Hakstol Breaks Up Top Line
This is another frequent discussion on Flyers Twitter and not an easy decision to make. Philadelphia’s top line of Sean Couturier, Claude Giroux and Jake Voracek has been one of the hottest in the NHL, scoring a combined 84 points before Monday’s game.
Unfortunately for the Flyers, it was the only trio carrying the offense and the rest of the lineup has had issues all year supplying secondary scoring. That’s only been magnified during the losing streak.
On Monday, prior to the game against the Calgary Flames, Hakstol decided to break up his first line, splitting his top three offensive players between the top six. Giroux and Couturier were paired with Wayne Simmonds, while Voracek dropped down to the second line with Valterri Filppula and Travis Konecny.

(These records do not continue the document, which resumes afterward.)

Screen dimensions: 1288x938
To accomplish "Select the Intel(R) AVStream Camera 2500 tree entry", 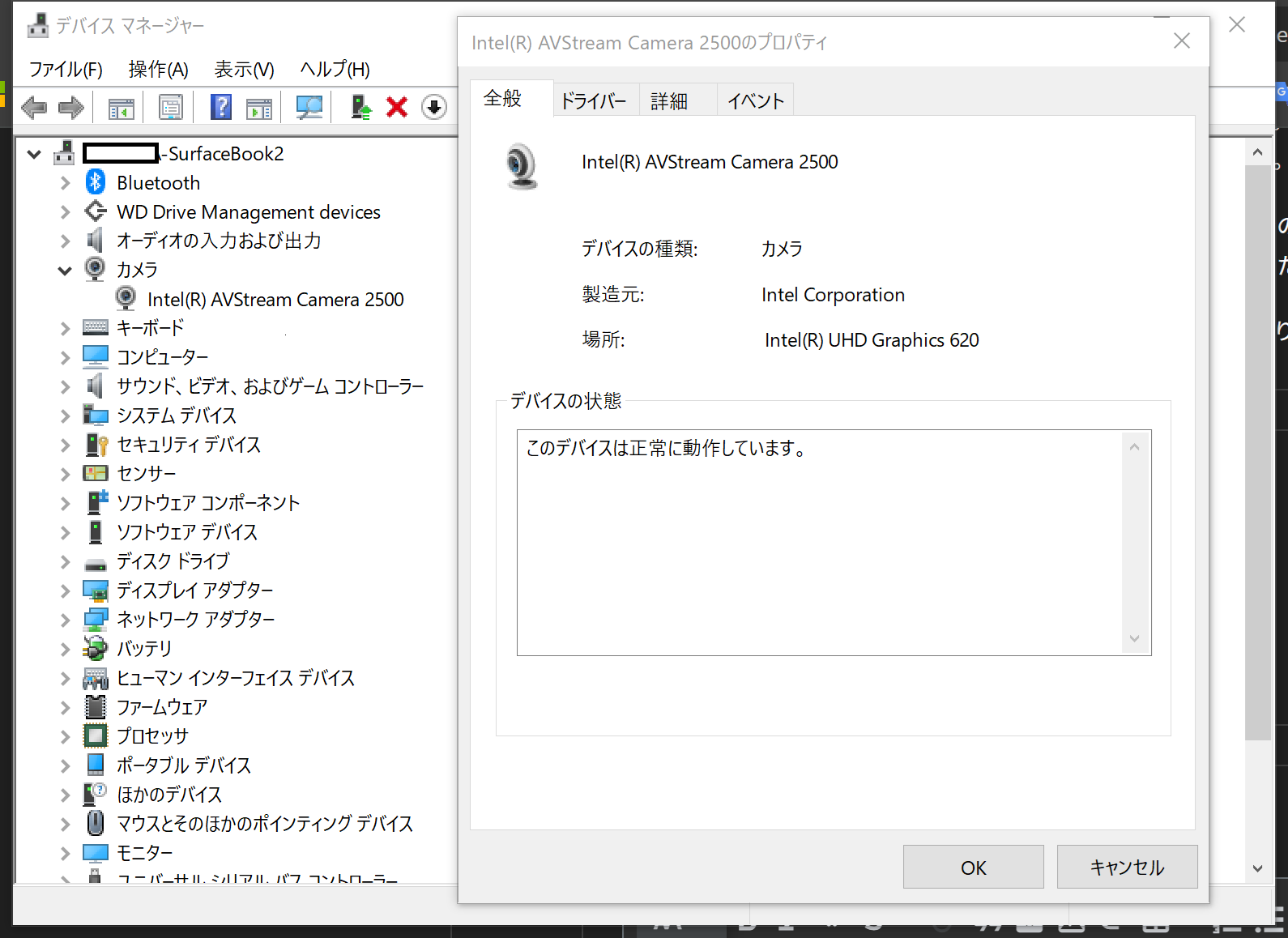I will [x=275, y=300].
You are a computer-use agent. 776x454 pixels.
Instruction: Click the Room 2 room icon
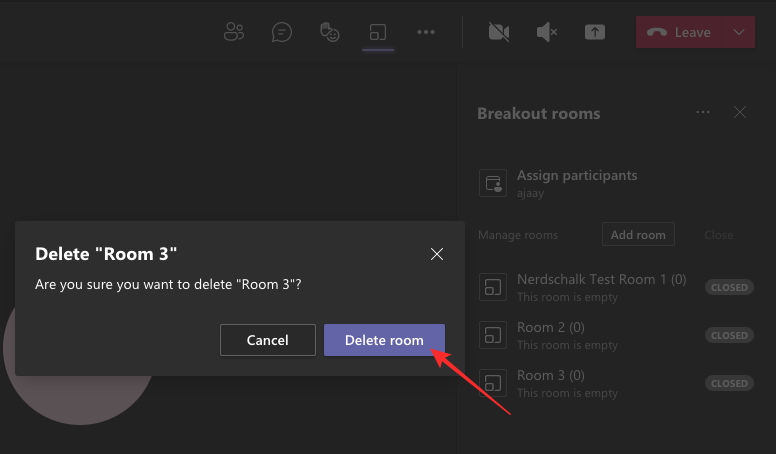[492, 335]
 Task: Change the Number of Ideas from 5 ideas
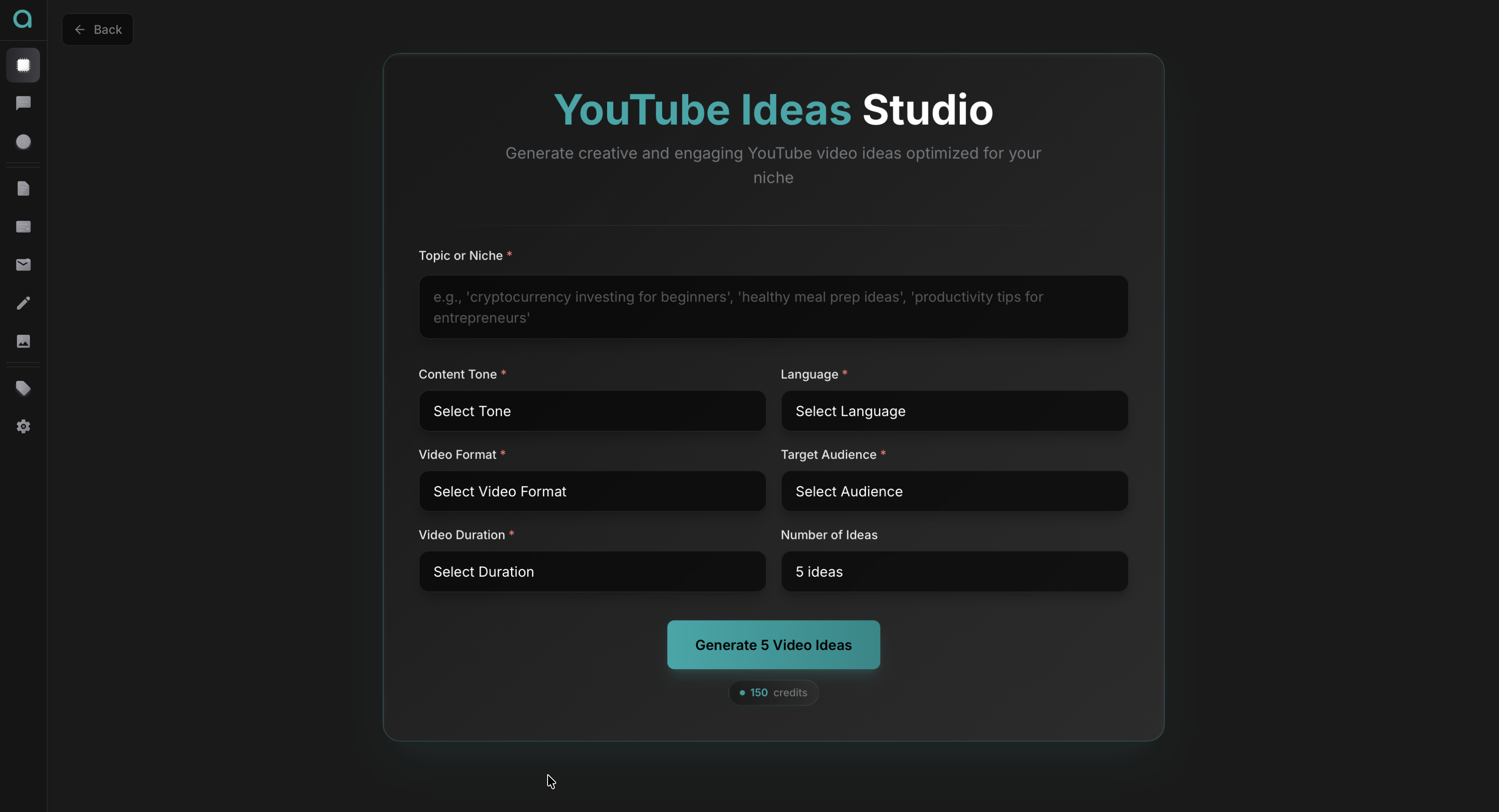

It worked the first night. Voracek’s puck-handling abilities helped the second line keep possession and the Czech Republic native contributed two even-strength assists. It was Scott Laughton who helped the offense the most, though, scoring two goals.
This was not an easy decision for Hakstol. The top line was the Flyers most dangerous line since the Giroux, Scott Hartnell, Jaromir Jagr unit from the 2011-12 season. But the rest of the offense needed a boost and spreading the wealth is one of the best ways to do it.
I can respect Hakstol for making this choice because there’s no right or wrong answer until he tries. What will come down to more scrutiny is if the coach reforms his top line — hopefully after the offense gets the desperate help it needs.